Do we have the right indicators to measure success? The 2021 Global Findex data provides a promising trajectory for financial inclusion. A decade ago, about half the world did not have access to financial services, with that figure even smaller for lower- and middle-income countries (LMICs) where only 42% of people had access. Today, 76% of people globally and 71% in LMICs have an account. A similarly positive trend has occurred for digital payments. Between 2014 and 2021, the main usage indicator – making or receiving a digital payment – has increased from 35% to 57% in LMICs.
By 2030, if we project the same positive trends for financial access and digital payments that we’ve witnessed over the last three years, 90% of people living in LMICs will have access to an account, and 86% will have made or received a digital payment within the last 12 months. Of course, such linear positive trends cannot be guaranteed given the undeniable uncertainties around economic, political, environmental, health and other developments. If this scenario did come to pass, however, some would no doubt call it a major success, but others might point to the 330 million individuals still left without a bank account – likely the most vulnerable populations.
While reach is one of the defining success measures in the financial inclusion community, it is not the only one. Other metrics are key to determining success and where we need to focus and strengthen our efforts.
In the early days of microcredit, most if not all actors were fully aware that its purpose was to help lift people out of poverty. The question of “finance for what?” has continued to feature in the conversations of the financial inclusion community as the field evolves, but is not always front of mind when we consider and measure success.
Throughout the last decade, there has been wide recognition that (i) financial access through account ownership is the first step towards broader financial inclusion, where individuals and firms are able to safely use a range of appropriate financial services, including savings, payments, credit, and insurance, and (ii) that digital payments can help significantly expand access and reduce the cost of financial services. For those reasons, the community has focused efforts on building these foundations. Consequently, access and usage outcomes have come to dominate the agenda as proxy indicators of financial inclusion success, and the industry seems to have lost its measurement focus on “finance for what?” and a holistic and outcome-driven approach to the financial services people need to lead prosperous and resilient lives.
The Global Findex 2021 includes worrying data which shows that 55% of people living in LMICs would not be able to come up with emergency funds in 30 days or would find it very difficult to do so, and 7% of adults with a mobile money account cannot use those accounts without help.

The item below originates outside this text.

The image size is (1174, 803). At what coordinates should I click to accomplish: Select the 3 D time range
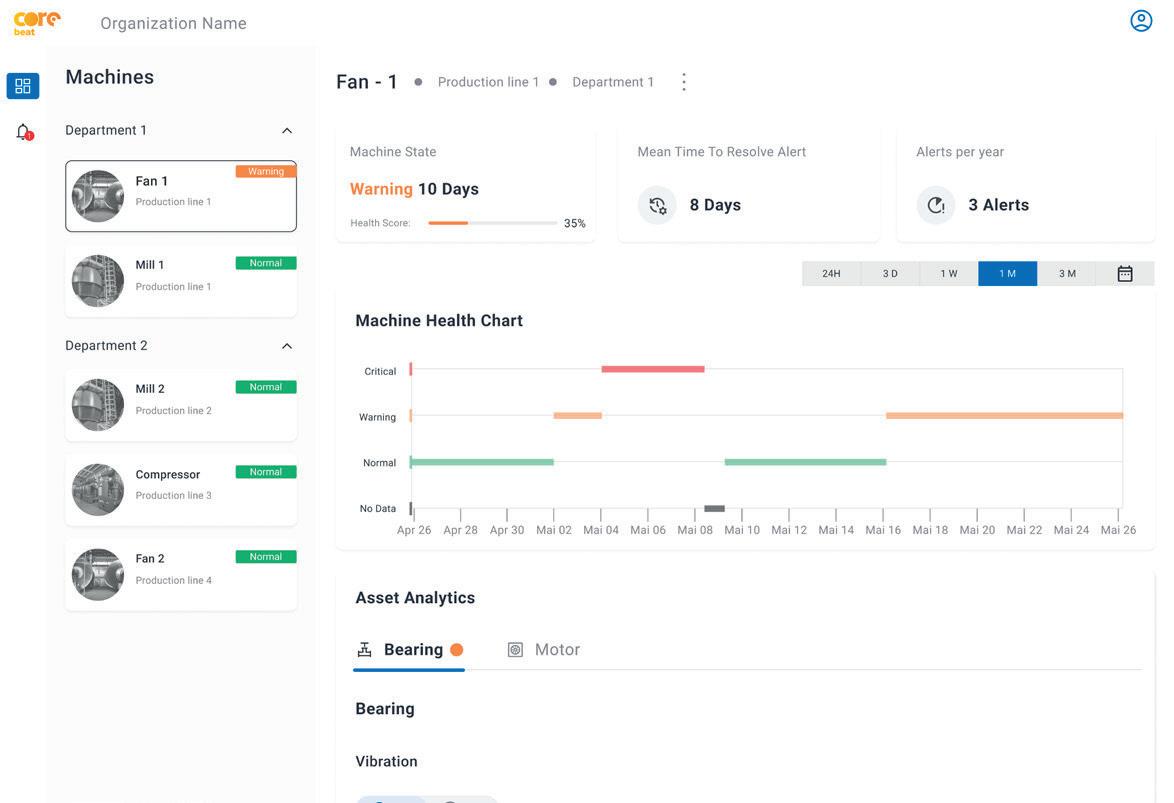click(890, 273)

These figures paint a much more nuanced – and less positive – picture of the industry’s progress than the one on accounts alone. This data suggests that many people lack at least one key dimension of resilience (availability of emergency funds) and are not necessarily capable of using digital financial services. Such customer outcomes need to be looked at when we consider progress and success. Customer outcomes, related to financial resilience (e.g., over-indebtedness), capabilities, and worries are ever more important considering today’s macro conditions such as increasing extreme poverty, escalating inflation and the real threat of a global food crisis. Paired with both the risks and benefits of new digital services being provided to poor people – including fintechs offering buy now, pay later solutions – vulnerability remains a key concern for the financial inclusion community.
Thus, while it will continue to be important to measure progress on access and usage, these cannot be considered success metrics on their own. As articulated in CGAP’s earlier work presenting a new narrative for financial inclusion: “[…] there is a need to better align the impact evidence with the metrics used to measure progress in our field. The financial inclusion community should not be prioritizing indicators that have no correlation to impact.”
“Finance for what?” implies that we need to measure customer outcomes related to the real economy: the extent to which users of financial services are capturing economic opportunities and building resilience, and how those services are enabling and supporting them. The right indicators help set priorities and incentives, whether it be for development agencies who need to report on the use of taxpayers’ money, providers who need to ensure sustained business performance or regulators and supervisors who need to – amongst other objectives – make sure that customers are protected. As the proverb goes, “What gets measured gets managed.” Perhaps it’s time for the industry to have a fresh look at how we collectively think about and measure success?